Today, I was at the CCT trial of Dr. Bukola Saraki and I witnessed something that I had never seen before:

 

 

As a law student, I asked my sister who is a journalist for one of the national dailies to take me with her as this was her beat.

 

 

I did my initial research, and I was expecting to see that based on the Tribunal’s non-adherence to Section 3, Paragraph D of the Act that establishes the Code of Conduct Tribunal (CCT), the charges against the Senate President, Dr. Bukola Saraki would be dismissed – like Asiwaju Bola Ahmed Tinubu’s charges were. After all, the procedural errors in the case seemed similar, if not the same.

 

 

However, what surprised me the most is that as soon as Justice Umar started reading out his judgement, he began to stammer, stutter, and stumble through many words in his own ruling. Who makes multiple mistakes on something that he wrote with his own hands?
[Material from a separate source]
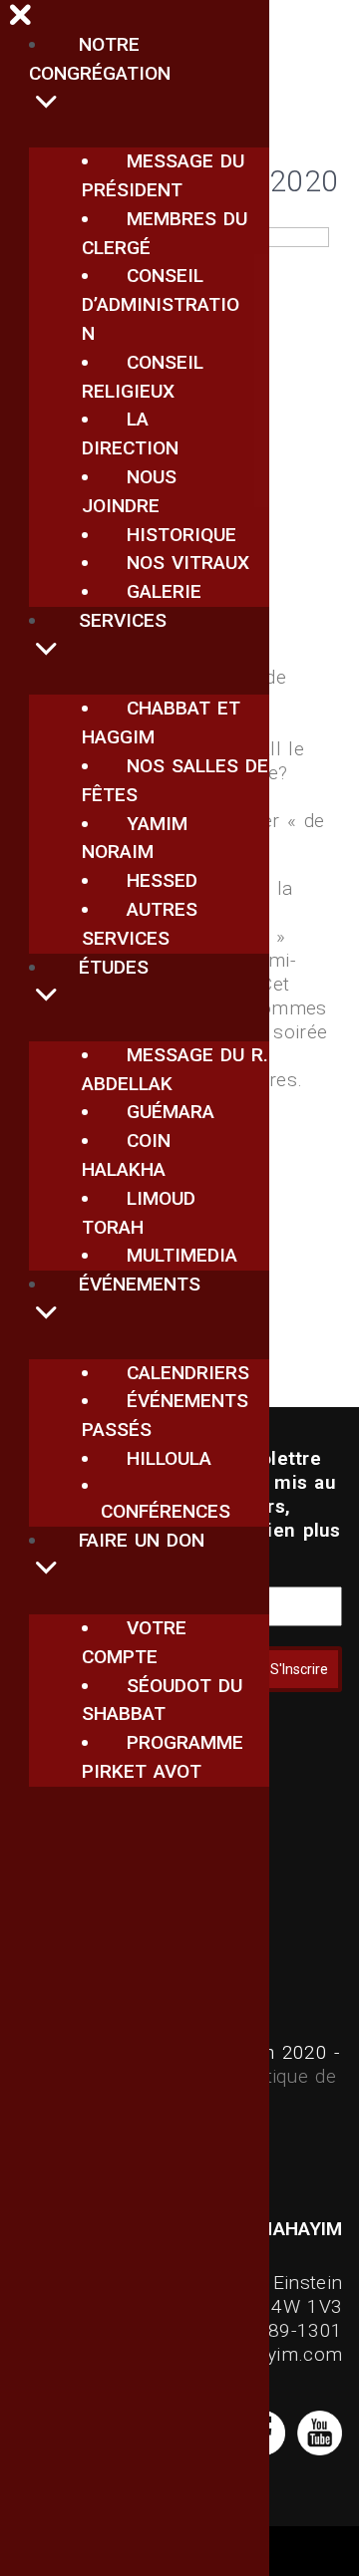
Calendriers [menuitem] (188, 1372)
Who cannot pronounce words that he put in his own judgement?

 

 

Honestly, it was only when some people beside me began to ask if he had in fact written the judgement by himself that I myself began to wonder – after he messed up on a few more words – whether he knew what he was saying.

 

 

Something else that equally surprised me is that a section of Justice Umar’s ruling sounded oddly similar to the Nation Newspapers and Sahara Reporters report on the dissimilarities between Saraki and Tinubu’s cases at the CCT.

 

 

In a nutshell, Dan Ladi Umar said that “The tribunal has since realised that the decision it made on the case between FRN vs Tinubu was in error and has clearly departed from it.” Isn’t this self-indictment? How can a judge on such a sensitive bench rule one way today, and decide to rule another way tomorrow?

 

 

I might be wrong, but anyone else who was in court today should tell me: did you also notice all these things? What’s your take?